Bree never calls for, looks for, or speaks of owning a cat. It was an absence so glaring that I began to think that she might have already lost the cat, and her continual care for it was a sign of delusion.5 But nay! After Bree begins to surrender to the safety and pleasure of her developing relationship with Klute, he finds her on the floor of her now clean and tidy apartment, cuddling a calico cat. Now we’re getting somewhere (bad, because it’s a noir)!
The looming threat of the man whom Klute suspects likely killed his missing friend, as well as two other sex workers Bree knew, becomes explicit once the couple come home from a pleasant date to her ransacked apartment. All the furniture is upended, her mattress is slashed, and her clothes have been cut to pieces and defiled. Now if it’s me, the FIRST THING I focus on is where is my cat, and since it is me, a person who has watched a lot of movies, I was CERTAIN we were about to see the body of Bree’s cat as a warning and threat. That has to be the reason we (finally) saw the cat in a previous scene, right? So we could know how much such a loss would hurt her? I was so confident in my ability to predict this bit of nastiness.

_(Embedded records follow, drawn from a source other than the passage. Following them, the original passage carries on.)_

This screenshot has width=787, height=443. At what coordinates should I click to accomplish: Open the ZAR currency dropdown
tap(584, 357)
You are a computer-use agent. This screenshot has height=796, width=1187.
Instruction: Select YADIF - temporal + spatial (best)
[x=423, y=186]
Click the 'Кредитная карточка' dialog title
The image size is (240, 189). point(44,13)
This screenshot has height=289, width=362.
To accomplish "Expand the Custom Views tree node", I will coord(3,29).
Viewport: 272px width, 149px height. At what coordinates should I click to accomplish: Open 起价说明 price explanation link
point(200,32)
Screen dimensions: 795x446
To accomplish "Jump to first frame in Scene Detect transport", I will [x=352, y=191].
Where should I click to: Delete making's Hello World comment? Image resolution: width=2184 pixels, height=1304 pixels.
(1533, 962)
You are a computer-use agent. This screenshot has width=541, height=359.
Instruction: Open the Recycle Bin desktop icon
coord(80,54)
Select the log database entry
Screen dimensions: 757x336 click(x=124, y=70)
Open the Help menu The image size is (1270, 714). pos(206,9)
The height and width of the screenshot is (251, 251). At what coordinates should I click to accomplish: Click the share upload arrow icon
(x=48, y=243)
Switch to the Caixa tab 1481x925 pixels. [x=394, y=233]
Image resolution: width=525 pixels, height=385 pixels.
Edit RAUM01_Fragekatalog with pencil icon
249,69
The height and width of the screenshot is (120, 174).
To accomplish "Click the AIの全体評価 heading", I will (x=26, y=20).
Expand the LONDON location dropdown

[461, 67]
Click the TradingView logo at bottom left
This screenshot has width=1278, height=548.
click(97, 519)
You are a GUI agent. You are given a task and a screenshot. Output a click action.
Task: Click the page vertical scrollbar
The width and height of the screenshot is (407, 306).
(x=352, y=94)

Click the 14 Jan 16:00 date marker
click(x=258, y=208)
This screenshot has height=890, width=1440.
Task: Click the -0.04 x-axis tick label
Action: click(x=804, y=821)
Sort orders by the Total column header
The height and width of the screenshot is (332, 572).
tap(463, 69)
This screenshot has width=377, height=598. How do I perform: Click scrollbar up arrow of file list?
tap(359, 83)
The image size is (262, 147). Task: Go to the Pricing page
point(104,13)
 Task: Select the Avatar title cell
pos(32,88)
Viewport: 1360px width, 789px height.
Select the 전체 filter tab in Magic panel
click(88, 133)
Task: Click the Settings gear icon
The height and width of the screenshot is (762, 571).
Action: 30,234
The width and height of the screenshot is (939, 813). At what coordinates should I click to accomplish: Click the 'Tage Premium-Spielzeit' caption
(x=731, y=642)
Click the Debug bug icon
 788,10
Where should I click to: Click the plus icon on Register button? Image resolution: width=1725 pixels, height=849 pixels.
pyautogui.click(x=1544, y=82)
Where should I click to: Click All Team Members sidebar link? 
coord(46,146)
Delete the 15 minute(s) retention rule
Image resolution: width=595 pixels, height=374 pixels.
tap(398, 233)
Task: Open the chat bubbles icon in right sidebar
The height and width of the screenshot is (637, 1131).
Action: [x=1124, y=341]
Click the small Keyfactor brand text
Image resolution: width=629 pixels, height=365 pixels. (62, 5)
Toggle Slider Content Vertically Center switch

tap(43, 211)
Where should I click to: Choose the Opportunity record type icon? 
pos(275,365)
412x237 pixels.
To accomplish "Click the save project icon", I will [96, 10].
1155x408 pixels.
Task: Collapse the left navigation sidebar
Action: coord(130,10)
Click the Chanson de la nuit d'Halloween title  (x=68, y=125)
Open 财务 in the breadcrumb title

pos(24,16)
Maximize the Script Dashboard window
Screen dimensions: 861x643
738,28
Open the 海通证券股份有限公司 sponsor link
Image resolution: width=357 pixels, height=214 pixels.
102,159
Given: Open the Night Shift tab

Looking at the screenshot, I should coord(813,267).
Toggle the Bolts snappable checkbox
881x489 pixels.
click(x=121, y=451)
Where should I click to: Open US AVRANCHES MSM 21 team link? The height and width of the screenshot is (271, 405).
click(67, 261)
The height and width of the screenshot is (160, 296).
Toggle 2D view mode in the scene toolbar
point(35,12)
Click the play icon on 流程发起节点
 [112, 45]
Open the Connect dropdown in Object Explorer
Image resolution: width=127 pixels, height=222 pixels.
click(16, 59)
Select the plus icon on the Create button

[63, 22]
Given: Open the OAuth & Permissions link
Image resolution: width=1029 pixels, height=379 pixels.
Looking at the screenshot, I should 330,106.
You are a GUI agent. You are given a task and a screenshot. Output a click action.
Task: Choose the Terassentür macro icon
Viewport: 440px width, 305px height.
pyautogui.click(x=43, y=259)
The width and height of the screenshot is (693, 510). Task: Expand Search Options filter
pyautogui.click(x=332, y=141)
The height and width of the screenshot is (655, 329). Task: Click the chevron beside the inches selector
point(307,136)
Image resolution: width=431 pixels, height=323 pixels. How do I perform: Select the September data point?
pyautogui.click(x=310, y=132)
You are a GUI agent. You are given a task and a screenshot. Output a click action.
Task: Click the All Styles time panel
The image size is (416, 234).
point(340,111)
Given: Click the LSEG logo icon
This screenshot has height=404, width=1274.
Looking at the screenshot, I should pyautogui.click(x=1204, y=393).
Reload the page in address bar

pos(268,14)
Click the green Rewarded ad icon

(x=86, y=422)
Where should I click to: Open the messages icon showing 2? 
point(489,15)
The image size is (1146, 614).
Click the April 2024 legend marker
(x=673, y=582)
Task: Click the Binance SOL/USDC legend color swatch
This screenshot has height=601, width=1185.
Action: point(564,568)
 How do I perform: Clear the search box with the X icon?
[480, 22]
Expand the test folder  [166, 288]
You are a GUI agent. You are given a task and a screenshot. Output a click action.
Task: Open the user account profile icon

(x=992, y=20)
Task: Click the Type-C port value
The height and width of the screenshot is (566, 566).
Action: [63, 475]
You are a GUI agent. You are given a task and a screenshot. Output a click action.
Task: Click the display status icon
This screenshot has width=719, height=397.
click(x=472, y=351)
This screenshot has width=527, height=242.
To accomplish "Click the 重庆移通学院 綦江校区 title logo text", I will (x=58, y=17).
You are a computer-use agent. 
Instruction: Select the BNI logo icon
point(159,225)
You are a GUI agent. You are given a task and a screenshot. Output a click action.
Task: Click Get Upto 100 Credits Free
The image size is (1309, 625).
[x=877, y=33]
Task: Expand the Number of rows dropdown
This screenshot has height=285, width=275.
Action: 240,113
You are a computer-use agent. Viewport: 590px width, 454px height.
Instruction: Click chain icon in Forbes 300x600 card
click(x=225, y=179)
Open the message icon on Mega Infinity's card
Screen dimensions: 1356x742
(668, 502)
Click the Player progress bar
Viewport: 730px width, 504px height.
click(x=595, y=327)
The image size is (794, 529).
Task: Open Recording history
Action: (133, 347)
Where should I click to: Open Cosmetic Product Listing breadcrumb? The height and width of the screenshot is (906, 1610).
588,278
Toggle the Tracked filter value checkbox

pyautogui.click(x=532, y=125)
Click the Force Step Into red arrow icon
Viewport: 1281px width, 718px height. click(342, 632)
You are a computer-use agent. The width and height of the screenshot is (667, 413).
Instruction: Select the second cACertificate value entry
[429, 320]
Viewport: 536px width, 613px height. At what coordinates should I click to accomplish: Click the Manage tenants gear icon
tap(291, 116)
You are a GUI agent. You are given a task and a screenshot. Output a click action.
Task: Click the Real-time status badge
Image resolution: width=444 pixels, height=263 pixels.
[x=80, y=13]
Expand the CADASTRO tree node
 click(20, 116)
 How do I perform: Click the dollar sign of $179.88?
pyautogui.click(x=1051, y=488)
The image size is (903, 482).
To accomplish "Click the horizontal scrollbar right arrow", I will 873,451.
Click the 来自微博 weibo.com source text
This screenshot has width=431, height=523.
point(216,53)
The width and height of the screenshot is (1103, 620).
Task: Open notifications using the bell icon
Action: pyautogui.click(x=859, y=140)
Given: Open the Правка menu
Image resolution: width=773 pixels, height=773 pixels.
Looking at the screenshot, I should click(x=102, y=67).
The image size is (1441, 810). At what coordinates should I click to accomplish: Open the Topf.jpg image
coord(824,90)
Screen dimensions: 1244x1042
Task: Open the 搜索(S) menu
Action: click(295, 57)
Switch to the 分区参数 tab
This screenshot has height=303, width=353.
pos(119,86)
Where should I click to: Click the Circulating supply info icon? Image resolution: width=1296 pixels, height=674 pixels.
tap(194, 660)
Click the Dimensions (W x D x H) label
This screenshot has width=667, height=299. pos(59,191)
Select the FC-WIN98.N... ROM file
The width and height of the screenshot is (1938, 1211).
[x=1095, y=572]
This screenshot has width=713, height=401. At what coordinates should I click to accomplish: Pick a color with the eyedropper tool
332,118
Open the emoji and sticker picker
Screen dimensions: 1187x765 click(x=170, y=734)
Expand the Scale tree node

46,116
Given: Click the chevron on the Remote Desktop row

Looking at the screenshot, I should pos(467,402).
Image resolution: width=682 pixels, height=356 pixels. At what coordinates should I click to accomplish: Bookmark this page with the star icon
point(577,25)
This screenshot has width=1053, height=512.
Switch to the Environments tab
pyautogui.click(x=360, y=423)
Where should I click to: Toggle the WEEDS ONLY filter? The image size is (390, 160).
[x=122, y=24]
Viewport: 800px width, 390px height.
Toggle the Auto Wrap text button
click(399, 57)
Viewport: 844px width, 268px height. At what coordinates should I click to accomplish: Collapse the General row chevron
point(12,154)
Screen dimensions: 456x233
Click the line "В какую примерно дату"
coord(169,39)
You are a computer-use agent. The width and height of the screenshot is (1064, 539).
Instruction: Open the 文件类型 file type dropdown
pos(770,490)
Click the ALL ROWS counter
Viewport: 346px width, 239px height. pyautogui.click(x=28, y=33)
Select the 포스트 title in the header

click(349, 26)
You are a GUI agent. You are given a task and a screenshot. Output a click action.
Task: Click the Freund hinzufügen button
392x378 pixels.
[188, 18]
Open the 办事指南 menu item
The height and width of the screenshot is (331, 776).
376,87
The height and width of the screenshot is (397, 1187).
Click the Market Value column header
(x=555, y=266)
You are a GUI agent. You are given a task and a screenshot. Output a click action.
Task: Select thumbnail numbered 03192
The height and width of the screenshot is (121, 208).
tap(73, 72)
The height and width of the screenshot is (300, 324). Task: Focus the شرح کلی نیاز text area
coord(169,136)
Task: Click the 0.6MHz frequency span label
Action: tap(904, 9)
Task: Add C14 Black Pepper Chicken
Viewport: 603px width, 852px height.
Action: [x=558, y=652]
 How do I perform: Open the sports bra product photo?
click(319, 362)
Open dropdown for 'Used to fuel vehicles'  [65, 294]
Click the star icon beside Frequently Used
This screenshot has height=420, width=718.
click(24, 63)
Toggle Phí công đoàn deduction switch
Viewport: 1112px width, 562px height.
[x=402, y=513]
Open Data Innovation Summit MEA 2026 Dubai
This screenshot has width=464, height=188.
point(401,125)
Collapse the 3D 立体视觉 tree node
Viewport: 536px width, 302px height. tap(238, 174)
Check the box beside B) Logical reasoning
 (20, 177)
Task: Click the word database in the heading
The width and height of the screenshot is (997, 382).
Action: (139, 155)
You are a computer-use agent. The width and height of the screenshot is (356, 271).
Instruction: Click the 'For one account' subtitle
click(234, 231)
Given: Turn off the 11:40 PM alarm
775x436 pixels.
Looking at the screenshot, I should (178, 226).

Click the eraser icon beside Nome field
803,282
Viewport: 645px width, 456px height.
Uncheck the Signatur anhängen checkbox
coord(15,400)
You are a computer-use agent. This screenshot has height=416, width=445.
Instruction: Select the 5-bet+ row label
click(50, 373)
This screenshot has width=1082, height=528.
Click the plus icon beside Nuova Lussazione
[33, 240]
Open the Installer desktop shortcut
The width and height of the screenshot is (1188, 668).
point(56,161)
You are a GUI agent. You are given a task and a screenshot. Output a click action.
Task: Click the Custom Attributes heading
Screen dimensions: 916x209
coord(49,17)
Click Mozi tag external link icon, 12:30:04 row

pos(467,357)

Reader, I was wrong!6 No one mentions or looks for the cat, even when Bree is trying to find a place to stay other than her compromised apartment. Yet again I began to mistrust my very eyes. Did I hallucinate the sweet scene between Bree and the calico?
NOPE. After the film has come to its bloody and quite thrilling conclusion, we see Bree and Klute in her now empty apartment, getting ready to presumably move in together in Pennsylvania. And do you know what else we see? ONE CALICO CAT IN A CARRIER.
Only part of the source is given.